Kurangnya perhatian terhadap dunia pendidikan, khususnya pendidikan bagi anak
dan perempuan, diyakini sebagai salah satu alasan utama mengapa bangsa Indonesia
sangat sulit untuk keluar dari keterpurukannya. Untuk itu, sementara struktur pendidikan
nasional terus dibenahi guna membangun infrastruktur dasar para intelektual, brain-power
secara cepat dapat diperoleh dengan melakukan technology transfer. Selain dapat menjadi
saluran yang tepat agar terciptanya transfer teknologi, pola pengembangan Special
Economic Zones (SEZs) juga dapat menciptakan lapangan pekerjaan di bidang
manufaktur, pelayanan jasa, serta modernisasi di bidang pertanian. Untuk itu, jiwa
kewirausahaan dan bisnis harus pula mulai ditumbuhkembangkan sejak dini di setiap
sanubari anak negeri.
Dengan nilai indeks yang lebih baik dari Cina di ranah demokrasi sipil dan politik,
serta infrastruktur pembangunan fisik yang lebih mumpuni dibandingkan dengan India,
Indonesia sudah selayaknya masuk dalam jajaran pemain kelas atas di Asia.

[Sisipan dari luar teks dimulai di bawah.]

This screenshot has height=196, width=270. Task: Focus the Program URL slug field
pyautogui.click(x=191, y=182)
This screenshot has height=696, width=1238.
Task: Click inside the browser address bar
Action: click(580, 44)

The new
Chindian dapat menjadi jembatan emas untuk meraih cita-cita tersebut, sebab agresifitas
mereka memiliki karakter yang berbeda dengan negara-negara superpower lainnya.
Esensi kerjasama dengan Cindia berangkat bukan dari nilai “power politics” tetapi
“economy partnership”, bukan pula melalui pola “exploitation” melainkan dengan
“cooperation”.
Persaingan yang terjadi antara Cina dan India dapat pula kita ibaratkan sebagai
dongeng tentang perlombaan sang kura-kura. India seringkali disematkan dengan simbol
gajah dalam pembangunannya. Ia tidak mempunyai kecepatan tinggi, tetapi akan selalu
mempunyai stamina yang konstan dan akhirnya akan memenangkan perlombaan. Dengan
gaya otoritariannya, Cina tentu akan sangat mudah memenangkan pertandingan lari cepat,
namun India sebagai negara demokrasi akan tampil sebagai pemenang dalam
pertandingan marathon.
Cina, India, dan Indonesia (Cindonesia) yang diikat dalam satu regional benua
yang sama dan menjadi tempat hunian dari hampir separuh umat manusia di muka bumi,
sudah seyogyanya saling bekerjasama dan belajar satu sama lainnya. Dengan memberikan
perhatian lebih khusus terhadap Cindia seraya memperkuat hubungan kerjasama dengan
keduanya, mulai dari sektor perdagangan, ilmu pengetahuan, kebudayaan, hingga militer,
Indonesia diprediksi akan menjelma menjadi “Macan” Asia berikutnya untuk kemudian
bergabung menjadi pemain utama dunia bersama dengan Cina dan India membentuk
kekuatan baru, “Triumvirat Asia”.
DAFTAR PUSTAKA
Faiz, Pan Mohamad, Brain Drain dan Sumber Daya Manusia Indonesia: Studi Analisa
terhadap Reversed Brain Drain di India, disampaikan pada International
Conference for Indonesian Students di Sydney, Australia, September 2007.
Nasution, amran, surat untuk presiden, jakarta, tani merdeka edisi april 2008.
Faiz, Pan Mohamad, “Menanti Political Will Pemerintah di Sektor Pendidikan”, Jurnal Visi
No.1 Vol. VIII, 2006.
Faiz, Pan Mohamad, “Meneropong Visi Bangsa: Analisa Kritis Visi Indonesia 2030 vis-a-vis
Visi India 2020”, Jurnal Visi, No. 1 Vol IX, 2007.